Clicking in one of the intents zooms in in its relationships and clarifies what are the common previous and next intents to the selected one.
Utterances Data
This part of the dashboards reports on the utterances entered by the chatbot users. The core of this section shows a table with all the utterances from last days, showing fore each utterance: its timestamp, the actual user text, the matching intent and the confidence level.
User Behavioural Data
This section focuses on data analyses that help you understand when the users quit the bot so that the chatbot makes a better job of keeping them engaged next time. For instance, as you see in this graphic, the chatbot monitoring dashboard shows the last step reached during the conversation before the user disappeared, how many times the user tried to match the next intent and how long before he gave up definitely.

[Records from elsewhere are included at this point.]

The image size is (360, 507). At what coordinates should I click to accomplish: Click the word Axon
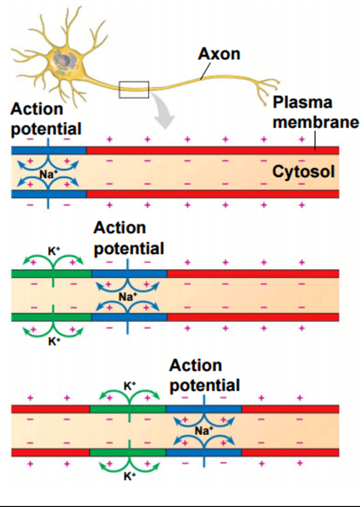219,54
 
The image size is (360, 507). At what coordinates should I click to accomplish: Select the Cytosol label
303,172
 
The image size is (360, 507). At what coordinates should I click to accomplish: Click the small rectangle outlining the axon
133,89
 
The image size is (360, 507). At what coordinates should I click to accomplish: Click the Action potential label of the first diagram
46,119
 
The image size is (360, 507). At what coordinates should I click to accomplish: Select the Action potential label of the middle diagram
128,238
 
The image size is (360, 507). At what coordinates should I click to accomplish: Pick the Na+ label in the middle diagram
127,297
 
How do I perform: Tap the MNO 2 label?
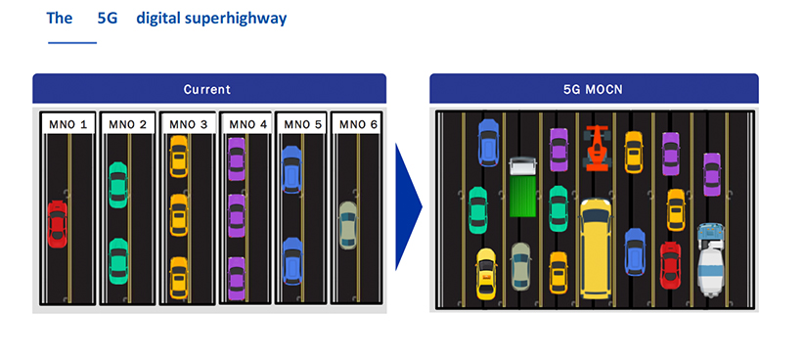(128, 124)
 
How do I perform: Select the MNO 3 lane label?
(188, 124)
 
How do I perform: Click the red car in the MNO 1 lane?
(58, 223)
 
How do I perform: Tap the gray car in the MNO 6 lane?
(347, 225)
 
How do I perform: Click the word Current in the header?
(208, 89)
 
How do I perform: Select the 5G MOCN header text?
(594, 89)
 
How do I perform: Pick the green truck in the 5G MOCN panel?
(522, 185)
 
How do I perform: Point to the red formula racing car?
(596, 147)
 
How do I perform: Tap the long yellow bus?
(595, 247)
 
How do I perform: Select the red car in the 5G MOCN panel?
(670, 264)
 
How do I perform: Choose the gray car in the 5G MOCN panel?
(520, 265)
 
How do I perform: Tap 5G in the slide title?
(108, 18)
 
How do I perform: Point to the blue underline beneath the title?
(72, 43)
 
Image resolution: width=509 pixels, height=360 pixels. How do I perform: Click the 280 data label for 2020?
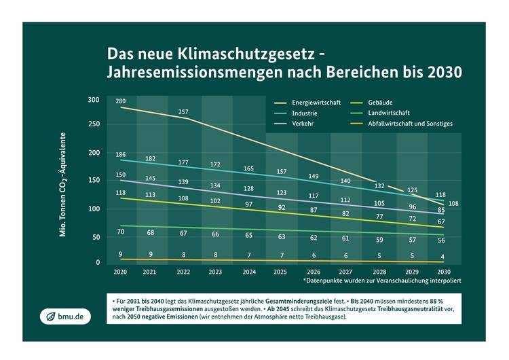point(121,101)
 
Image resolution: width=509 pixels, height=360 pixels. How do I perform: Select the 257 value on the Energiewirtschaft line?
point(183,111)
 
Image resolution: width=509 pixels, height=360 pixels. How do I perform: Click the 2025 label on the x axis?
point(280,272)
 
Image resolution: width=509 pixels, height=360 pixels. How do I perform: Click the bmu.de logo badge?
point(64,317)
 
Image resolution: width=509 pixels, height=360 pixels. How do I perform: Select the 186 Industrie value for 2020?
point(121,155)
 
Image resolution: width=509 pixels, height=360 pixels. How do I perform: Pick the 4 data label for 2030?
point(441,257)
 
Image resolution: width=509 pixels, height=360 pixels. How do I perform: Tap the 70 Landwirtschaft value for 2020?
point(120,232)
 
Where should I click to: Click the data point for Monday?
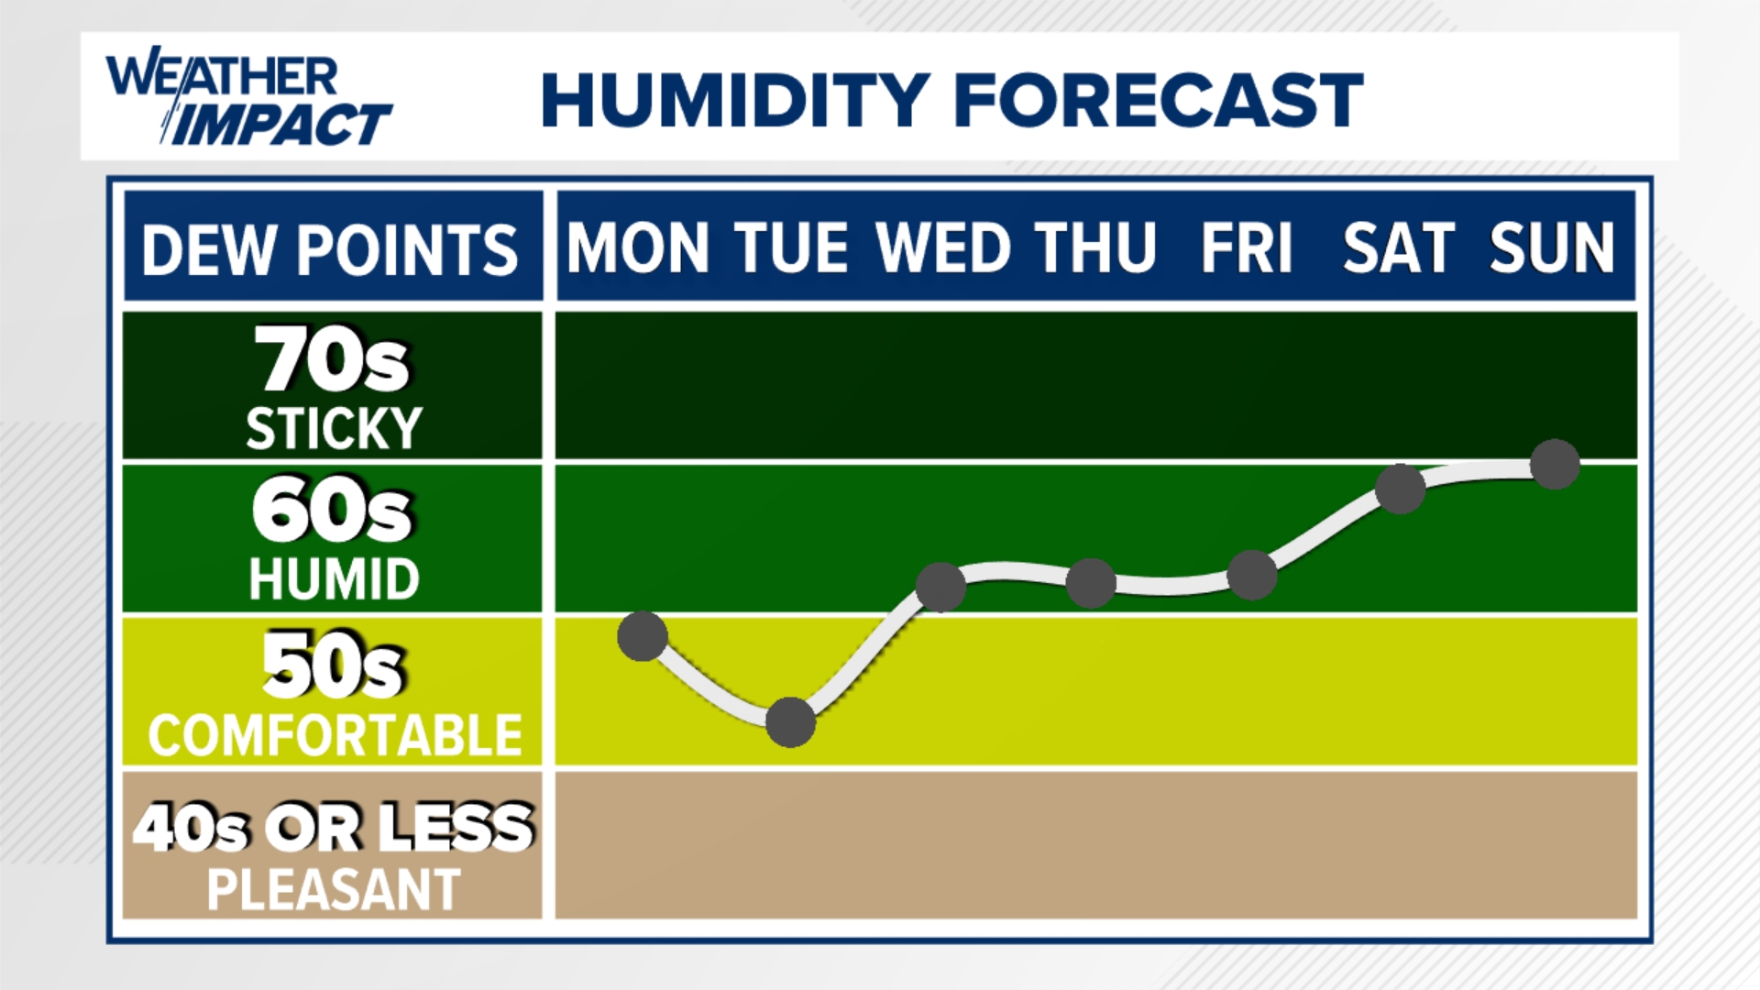pyautogui.click(x=642, y=635)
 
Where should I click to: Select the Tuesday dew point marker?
pyautogui.click(x=790, y=721)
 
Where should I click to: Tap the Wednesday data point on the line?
pyautogui.click(x=941, y=587)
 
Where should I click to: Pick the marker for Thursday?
pyautogui.click(x=1091, y=583)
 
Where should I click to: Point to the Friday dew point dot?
pyautogui.click(x=1251, y=576)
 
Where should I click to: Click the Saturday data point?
pyautogui.click(x=1401, y=489)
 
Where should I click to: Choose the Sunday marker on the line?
pyautogui.click(x=1555, y=464)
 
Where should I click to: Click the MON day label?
pyautogui.click(x=638, y=248)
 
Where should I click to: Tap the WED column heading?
pyautogui.click(x=944, y=248)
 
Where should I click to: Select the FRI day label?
pyautogui.click(x=1247, y=248)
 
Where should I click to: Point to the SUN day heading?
pyautogui.click(x=1551, y=248)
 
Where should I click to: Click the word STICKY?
pyautogui.click(x=334, y=428)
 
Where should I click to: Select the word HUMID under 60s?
pyautogui.click(x=334, y=579)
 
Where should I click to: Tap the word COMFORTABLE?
pyautogui.click(x=335, y=735)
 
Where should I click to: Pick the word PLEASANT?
pyautogui.click(x=334, y=889)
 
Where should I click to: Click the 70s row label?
pyautogui.click(x=332, y=360)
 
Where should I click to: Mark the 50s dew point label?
pyautogui.click(x=332, y=666)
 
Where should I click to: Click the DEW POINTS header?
pyautogui.click(x=330, y=249)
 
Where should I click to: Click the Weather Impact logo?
pyautogui.click(x=248, y=98)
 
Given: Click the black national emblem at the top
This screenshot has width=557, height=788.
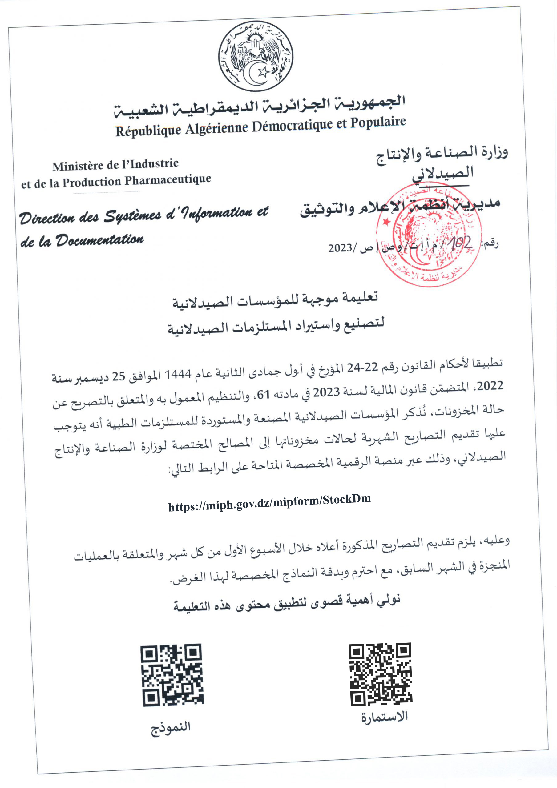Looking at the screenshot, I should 256,56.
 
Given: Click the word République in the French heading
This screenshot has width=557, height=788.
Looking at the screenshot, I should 148,131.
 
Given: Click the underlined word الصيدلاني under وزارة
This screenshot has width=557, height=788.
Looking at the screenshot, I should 443,173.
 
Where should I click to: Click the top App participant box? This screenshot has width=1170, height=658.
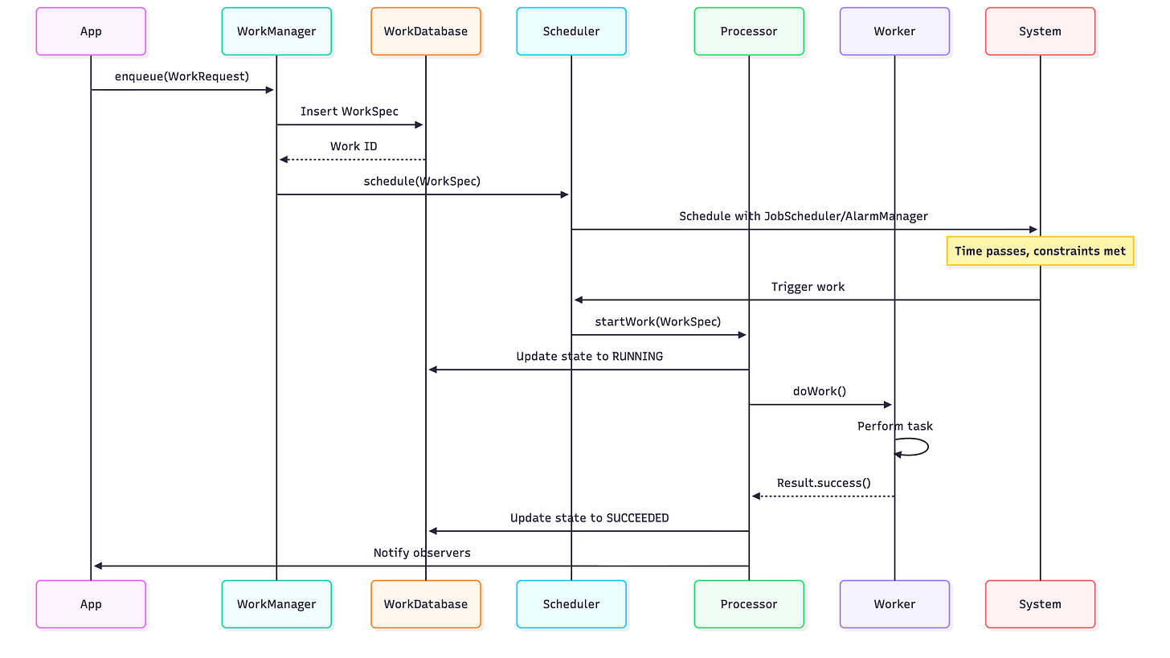(91, 31)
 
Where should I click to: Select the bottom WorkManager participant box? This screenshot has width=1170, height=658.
(276, 603)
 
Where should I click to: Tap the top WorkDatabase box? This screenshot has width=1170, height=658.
(425, 31)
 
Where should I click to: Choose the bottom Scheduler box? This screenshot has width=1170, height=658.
(571, 603)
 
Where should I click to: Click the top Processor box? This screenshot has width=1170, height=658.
(748, 31)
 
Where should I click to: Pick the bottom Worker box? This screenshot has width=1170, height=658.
(894, 603)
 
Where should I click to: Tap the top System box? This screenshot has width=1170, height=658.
(1040, 31)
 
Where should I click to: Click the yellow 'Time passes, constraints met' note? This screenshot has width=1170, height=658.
(1040, 251)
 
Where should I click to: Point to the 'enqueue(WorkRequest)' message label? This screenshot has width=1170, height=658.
(182, 76)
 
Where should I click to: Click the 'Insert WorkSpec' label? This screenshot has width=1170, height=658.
(350, 111)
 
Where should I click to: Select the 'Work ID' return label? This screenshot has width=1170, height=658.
(354, 146)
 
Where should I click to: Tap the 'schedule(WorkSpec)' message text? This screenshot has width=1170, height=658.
(422, 181)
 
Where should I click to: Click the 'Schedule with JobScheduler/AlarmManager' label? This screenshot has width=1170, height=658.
(804, 216)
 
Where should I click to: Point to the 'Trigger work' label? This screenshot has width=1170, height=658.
(808, 287)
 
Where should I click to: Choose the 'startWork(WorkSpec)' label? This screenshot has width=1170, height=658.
(658, 321)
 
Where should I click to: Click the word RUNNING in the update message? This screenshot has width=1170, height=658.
(637, 356)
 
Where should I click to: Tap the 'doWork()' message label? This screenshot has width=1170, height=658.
(820, 391)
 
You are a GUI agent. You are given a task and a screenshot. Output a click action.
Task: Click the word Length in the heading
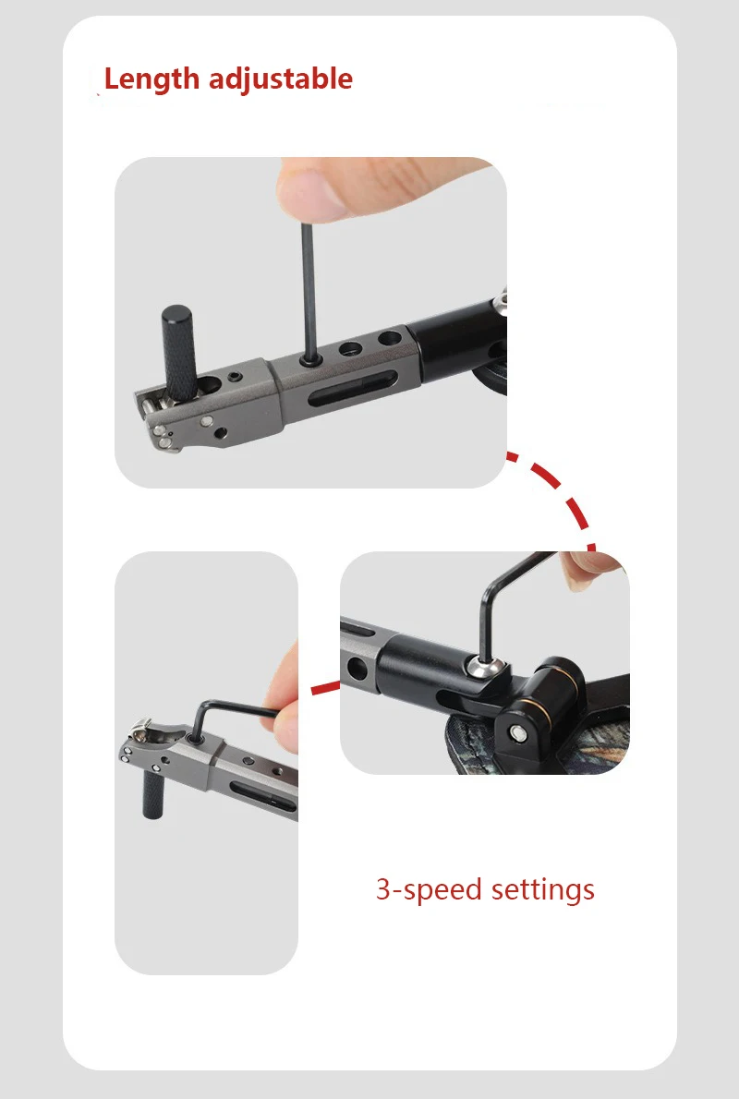click(151, 78)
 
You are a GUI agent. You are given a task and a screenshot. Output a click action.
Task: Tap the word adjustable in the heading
click(281, 78)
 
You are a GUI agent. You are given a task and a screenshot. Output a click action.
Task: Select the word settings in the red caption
click(542, 889)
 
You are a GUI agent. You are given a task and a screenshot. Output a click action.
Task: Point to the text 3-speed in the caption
click(430, 890)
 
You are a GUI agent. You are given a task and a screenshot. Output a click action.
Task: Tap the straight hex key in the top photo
click(309, 290)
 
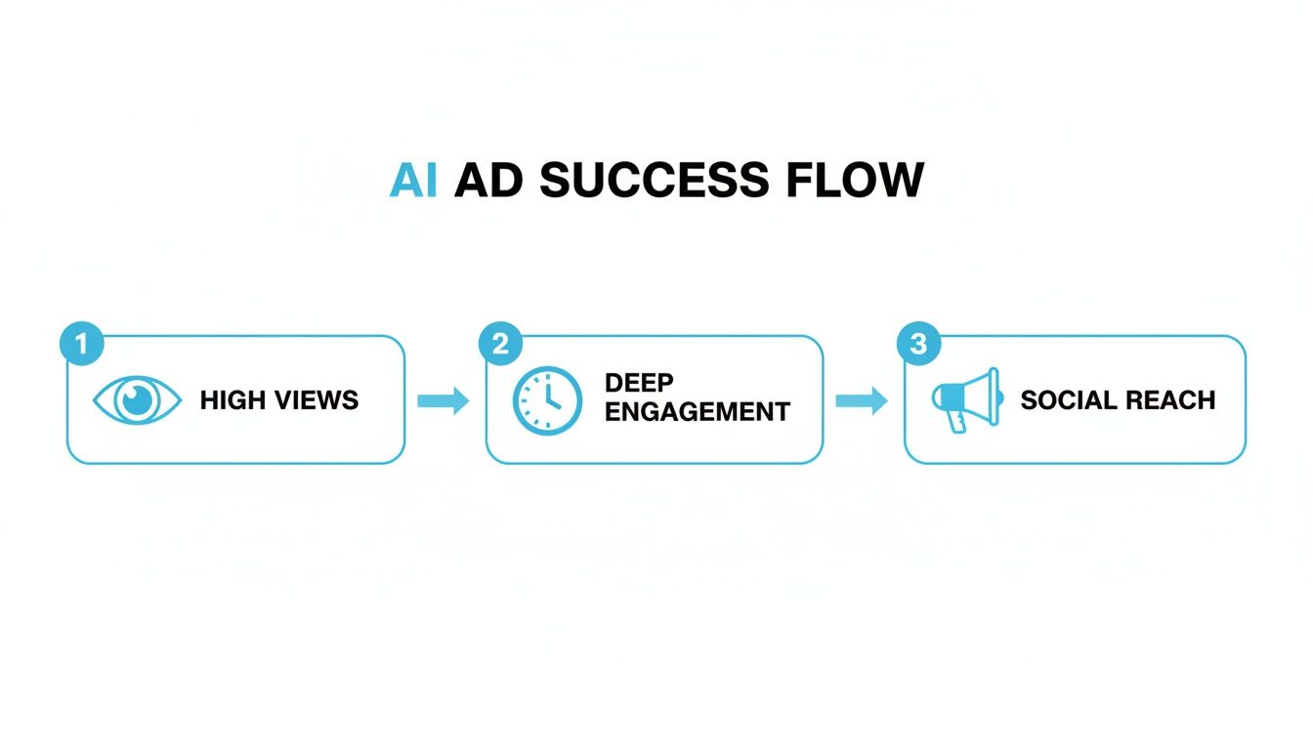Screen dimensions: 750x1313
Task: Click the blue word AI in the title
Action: click(x=412, y=181)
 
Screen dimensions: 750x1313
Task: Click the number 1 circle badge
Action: click(x=81, y=343)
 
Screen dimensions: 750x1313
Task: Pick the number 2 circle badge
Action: click(x=500, y=343)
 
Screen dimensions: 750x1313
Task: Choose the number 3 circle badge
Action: click(x=918, y=343)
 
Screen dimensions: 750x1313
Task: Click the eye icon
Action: click(x=137, y=400)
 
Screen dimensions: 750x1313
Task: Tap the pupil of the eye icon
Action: click(x=138, y=399)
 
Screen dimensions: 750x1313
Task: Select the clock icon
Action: click(x=547, y=400)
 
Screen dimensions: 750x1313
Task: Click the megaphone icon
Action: click(x=966, y=398)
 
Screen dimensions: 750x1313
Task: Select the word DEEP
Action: click(x=639, y=383)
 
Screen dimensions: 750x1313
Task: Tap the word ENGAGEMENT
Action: click(x=696, y=412)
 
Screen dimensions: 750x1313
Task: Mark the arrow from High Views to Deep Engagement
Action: click(x=444, y=400)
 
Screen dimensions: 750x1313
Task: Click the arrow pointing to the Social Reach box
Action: click(x=862, y=400)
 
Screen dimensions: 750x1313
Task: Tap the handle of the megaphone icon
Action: click(x=954, y=421)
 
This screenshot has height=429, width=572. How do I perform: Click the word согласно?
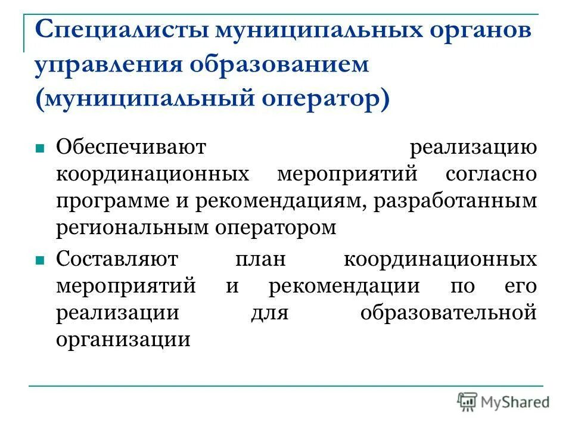(490, 175)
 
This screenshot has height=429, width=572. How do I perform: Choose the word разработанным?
(456, 201)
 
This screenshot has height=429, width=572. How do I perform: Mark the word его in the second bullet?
(523, 286)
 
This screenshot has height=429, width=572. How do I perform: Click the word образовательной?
(448, 313)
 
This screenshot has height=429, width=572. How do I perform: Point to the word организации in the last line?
(123, 340)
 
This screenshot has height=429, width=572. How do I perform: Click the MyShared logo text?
(515, 402)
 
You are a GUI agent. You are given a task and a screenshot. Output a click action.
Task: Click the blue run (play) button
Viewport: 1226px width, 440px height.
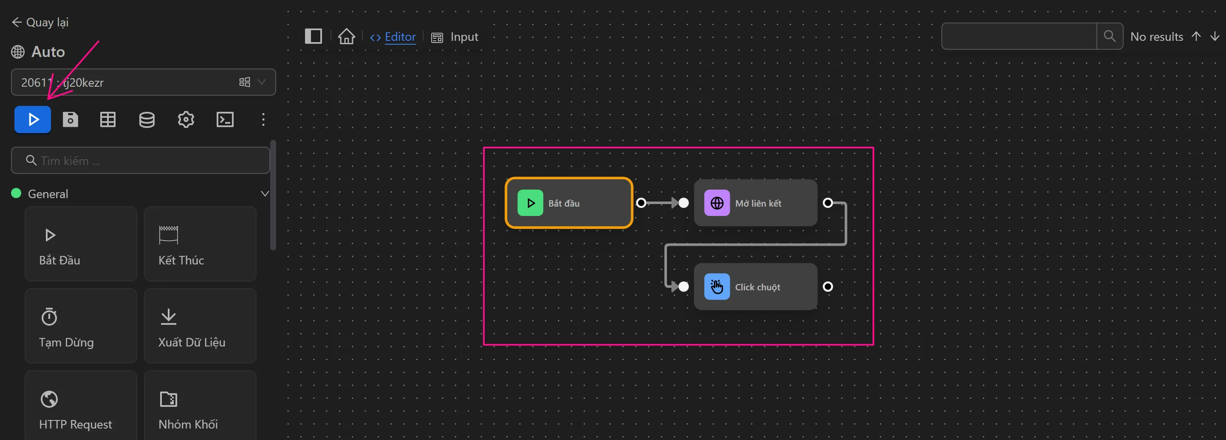point(32,119)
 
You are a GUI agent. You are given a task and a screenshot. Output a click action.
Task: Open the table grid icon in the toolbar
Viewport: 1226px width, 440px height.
point(108,119)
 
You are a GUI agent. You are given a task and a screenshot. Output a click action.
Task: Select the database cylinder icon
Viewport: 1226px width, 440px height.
point(147,119)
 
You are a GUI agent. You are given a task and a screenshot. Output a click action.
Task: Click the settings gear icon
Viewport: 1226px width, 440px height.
point(186,119)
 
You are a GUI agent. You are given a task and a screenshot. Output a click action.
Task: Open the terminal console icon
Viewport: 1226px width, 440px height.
point(225,119)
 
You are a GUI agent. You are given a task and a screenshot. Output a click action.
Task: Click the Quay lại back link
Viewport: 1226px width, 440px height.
point(40,23)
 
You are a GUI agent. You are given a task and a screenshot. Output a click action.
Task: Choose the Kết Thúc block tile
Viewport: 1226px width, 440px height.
point(200,244)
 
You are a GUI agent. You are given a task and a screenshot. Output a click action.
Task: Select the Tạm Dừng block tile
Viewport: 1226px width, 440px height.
point(81,326)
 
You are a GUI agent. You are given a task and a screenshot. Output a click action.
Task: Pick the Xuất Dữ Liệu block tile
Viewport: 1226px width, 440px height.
point(200,326)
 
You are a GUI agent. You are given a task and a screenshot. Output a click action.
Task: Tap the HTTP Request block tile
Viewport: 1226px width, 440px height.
point(81,407)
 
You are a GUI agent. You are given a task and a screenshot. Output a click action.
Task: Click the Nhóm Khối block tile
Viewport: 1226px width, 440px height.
point(200,407)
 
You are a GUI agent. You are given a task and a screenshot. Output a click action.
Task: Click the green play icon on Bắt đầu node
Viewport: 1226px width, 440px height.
point(530,203)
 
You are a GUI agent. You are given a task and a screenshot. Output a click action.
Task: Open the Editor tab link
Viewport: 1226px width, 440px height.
point(399,37)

You also have the option to dig deeper into each one of the sessions that ended up with the user quitting the chatbot. You can see exactly what was the conversation path he followed and what utterance he entered at every single step of the way.
Trends Data
Finally, the dashboard shows some stats to help you evaluate whether the chatbot is getting more or less popular and whether it is performing better and better over time (in terms of the number of sessions, successful matches, confidence level,…).
And as for the chatbot itself, you can see all this data with the dark mode on or switch to a more standard white background chatbot dashboard.